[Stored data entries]
^^^^^^^^^^^^^^^^

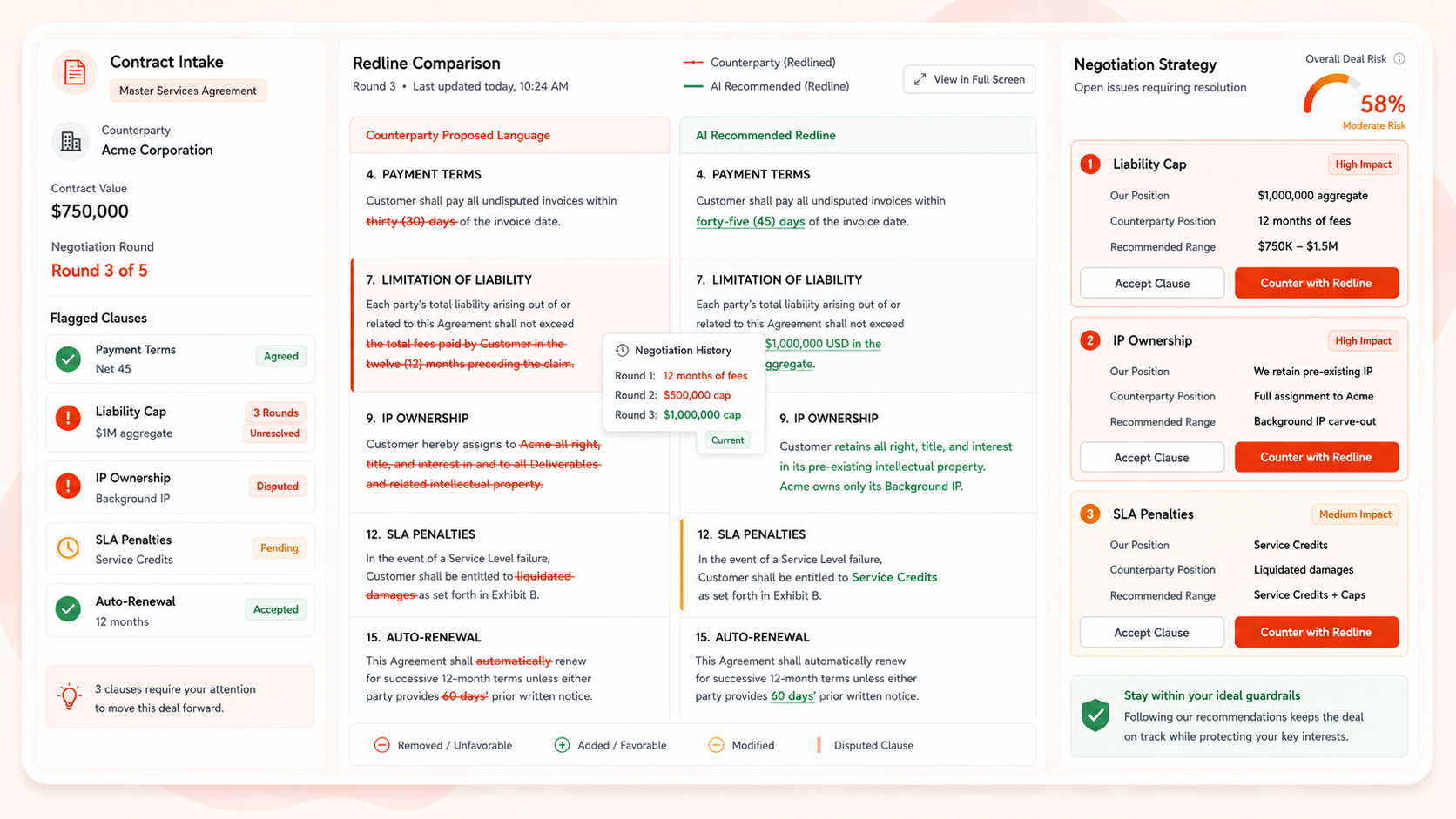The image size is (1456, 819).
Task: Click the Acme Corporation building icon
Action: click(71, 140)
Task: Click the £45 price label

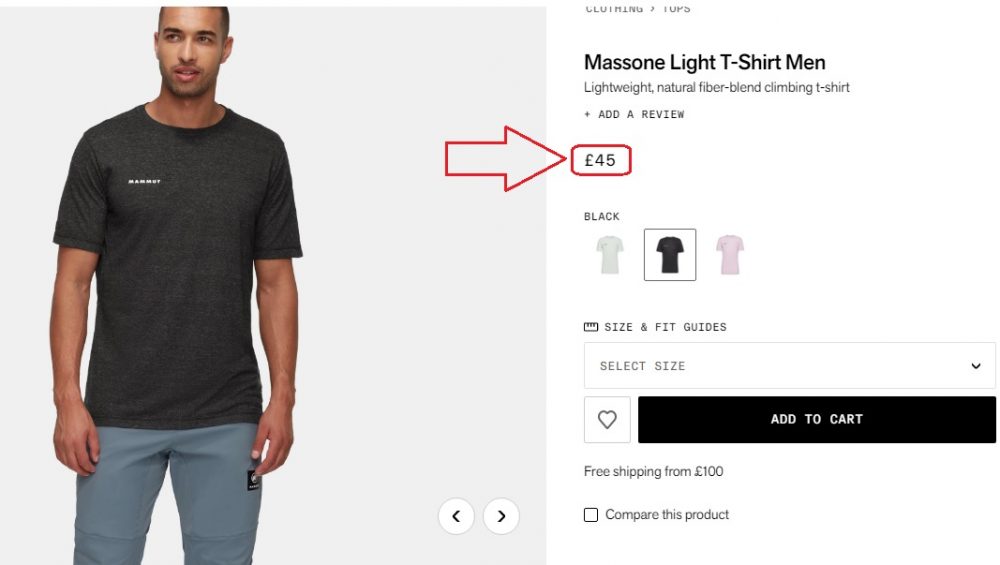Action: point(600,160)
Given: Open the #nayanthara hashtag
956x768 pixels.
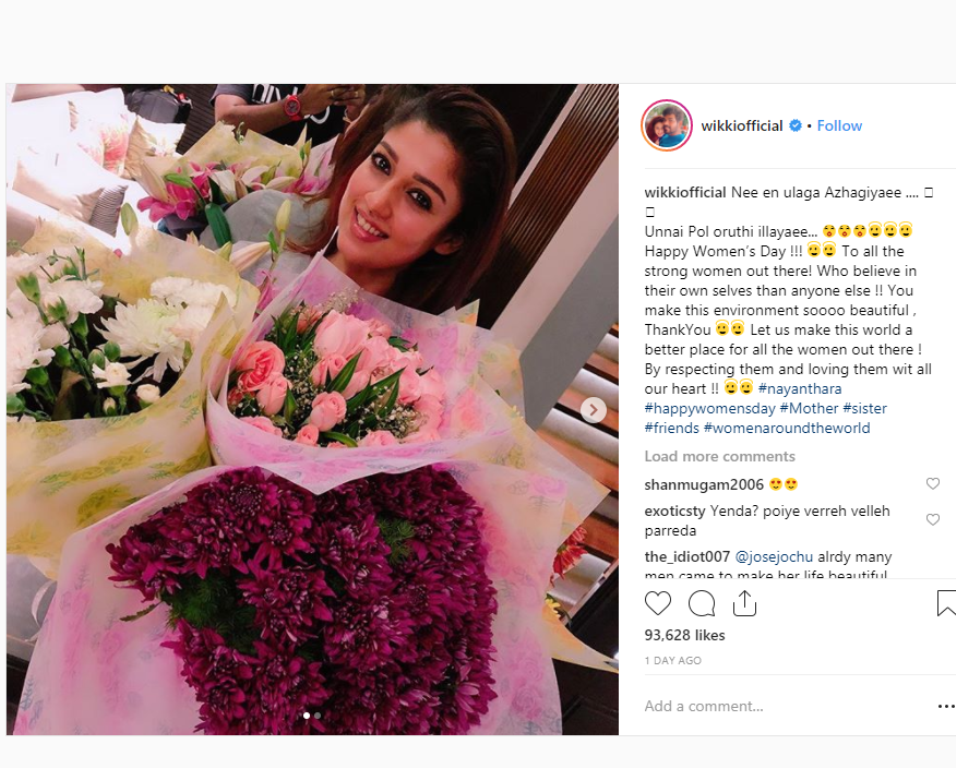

^^^^^^^^^^^^^^^^

Produce an exact copy of only those lines that run from the line with "Task: Click the £45 price label" to the final line of the records, including both; exclude images.

Task: Click the £45 price label

Action: point(600,160)
Given: Open the #nayanthara hashtag
956x768 pixels.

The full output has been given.